◆ BRIEF
The answer is an exact copy of the lines from the one with "754x394 pixels. Task: Click" to the end of the listing below, pictures left out.

◆ RECORDS TO USE
[Start of section]
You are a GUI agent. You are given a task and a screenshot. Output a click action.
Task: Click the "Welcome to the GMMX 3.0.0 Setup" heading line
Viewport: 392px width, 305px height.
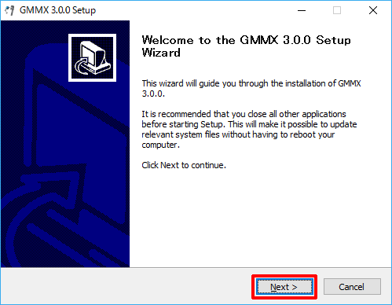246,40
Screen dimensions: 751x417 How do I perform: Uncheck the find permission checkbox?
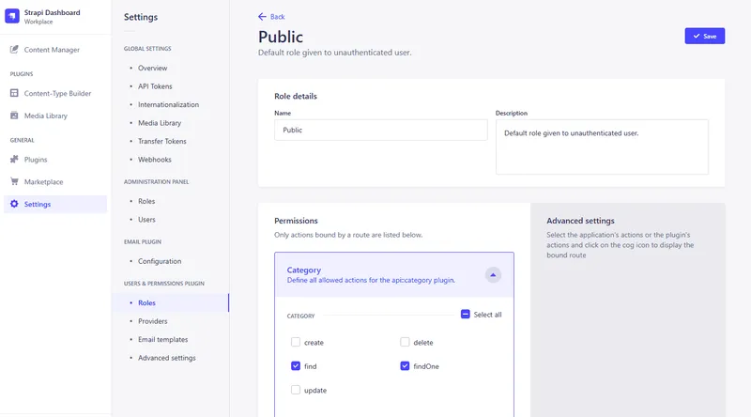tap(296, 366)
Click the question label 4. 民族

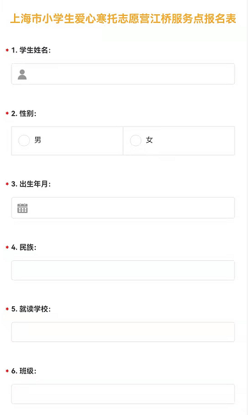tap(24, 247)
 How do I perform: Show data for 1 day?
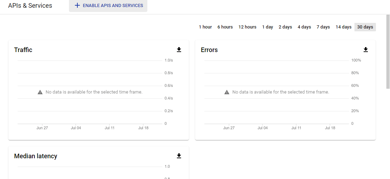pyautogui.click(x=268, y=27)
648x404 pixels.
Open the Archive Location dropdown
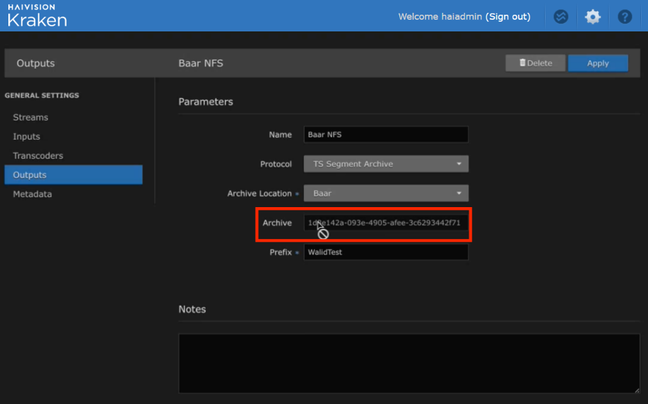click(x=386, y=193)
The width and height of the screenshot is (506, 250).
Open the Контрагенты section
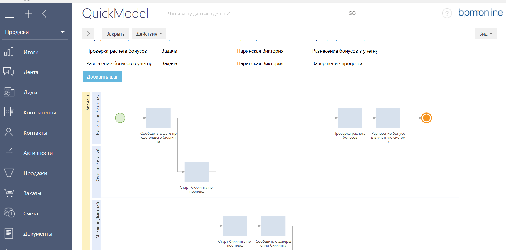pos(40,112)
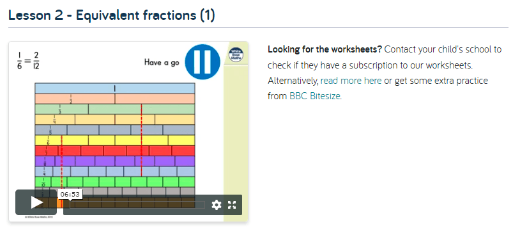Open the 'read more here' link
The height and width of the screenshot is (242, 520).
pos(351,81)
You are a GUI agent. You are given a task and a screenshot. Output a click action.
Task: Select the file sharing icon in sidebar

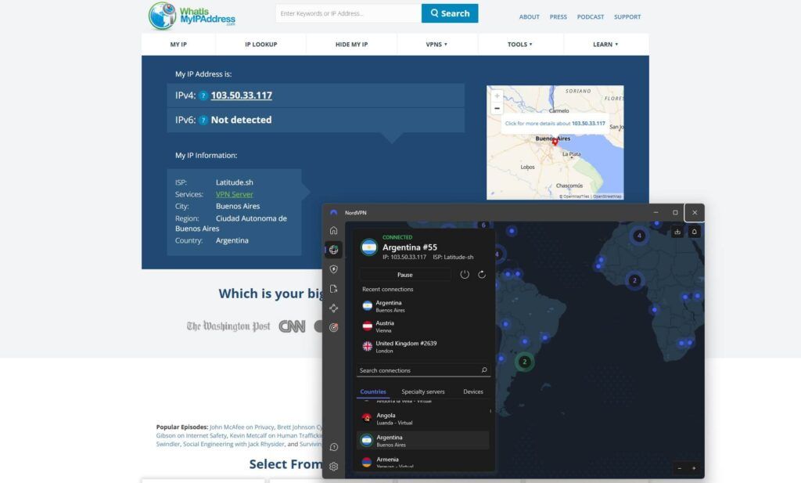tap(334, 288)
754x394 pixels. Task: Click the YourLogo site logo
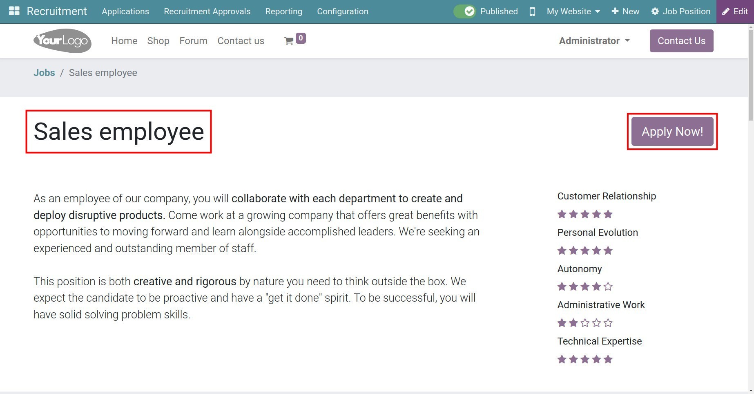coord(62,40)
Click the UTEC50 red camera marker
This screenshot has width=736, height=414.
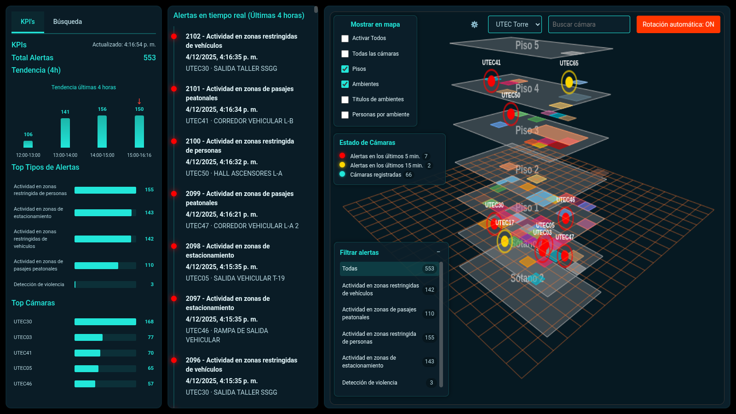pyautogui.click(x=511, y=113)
[End of section]
◆ RESPONSE AREA
754x394 pixels. Task: Click the YourLogo site logo
coord(62,40)
Click the UTEC50 red camera marker
This screenshot has width=736, height=414.
pyautogui.click(x=511, y=113)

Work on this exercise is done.